The IRS issued final regulations on Sec. 162(m) which were originally proposed in December 2019.
Sec. 162(m) was amended in 2017 by the Tax Cuts and Jobs Act and changed the definition of covered employees, broadened which publicly held corporations are subject to the law, and eliminated the exception from the $1 million limit for compensation payable as qualified performance-based compensation and on a commission basis.
The amendments generally apply to tax years beginning after Dec. 31, 2017, but they do not apply to compensation paid under a written binding contract that was in effect on Nov. 2, 2017 and was not modified after that. KPMG has put together a
useful rundown of the finalized regulations.

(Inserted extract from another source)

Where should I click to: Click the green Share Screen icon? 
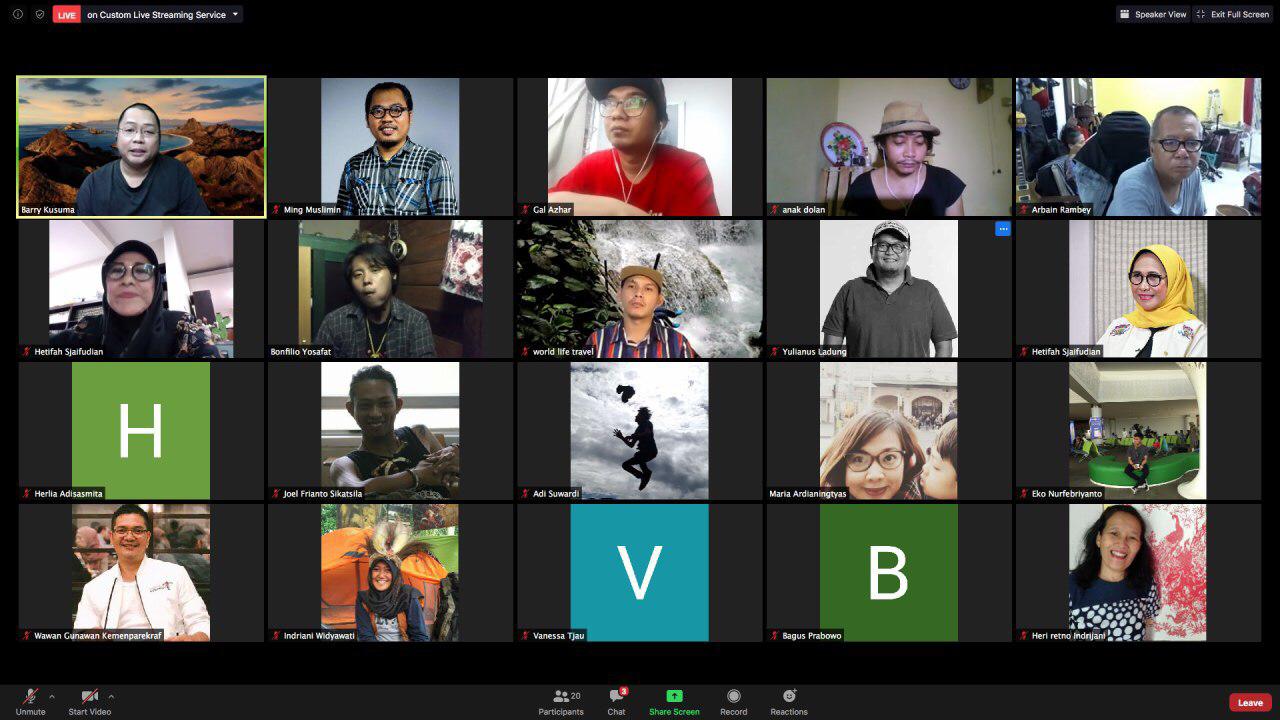[674, 696]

Although many of the changes are less relevant to the Center’s purview, there were several changes we would highlight:
- Clawbacks. The regs clarify that the clawback provision does not affect the determination of compensation that the company has a written contract to pay, regardless of whether a clawback is actually exercised.
- Grandfathering. If the company extends the exercise period of a grandfathered option, this will not adversely affect grandfather treatment.
- Compensation. Compensation means the aggregate amount allowable as a deduction for the tax year for remuneration for services performed by a covered employee whether or not the services were performed during the tax year.
- Private Companies that Become Public. If a company went public on or before December 20, 2019, it generally may rely on the original transition relief.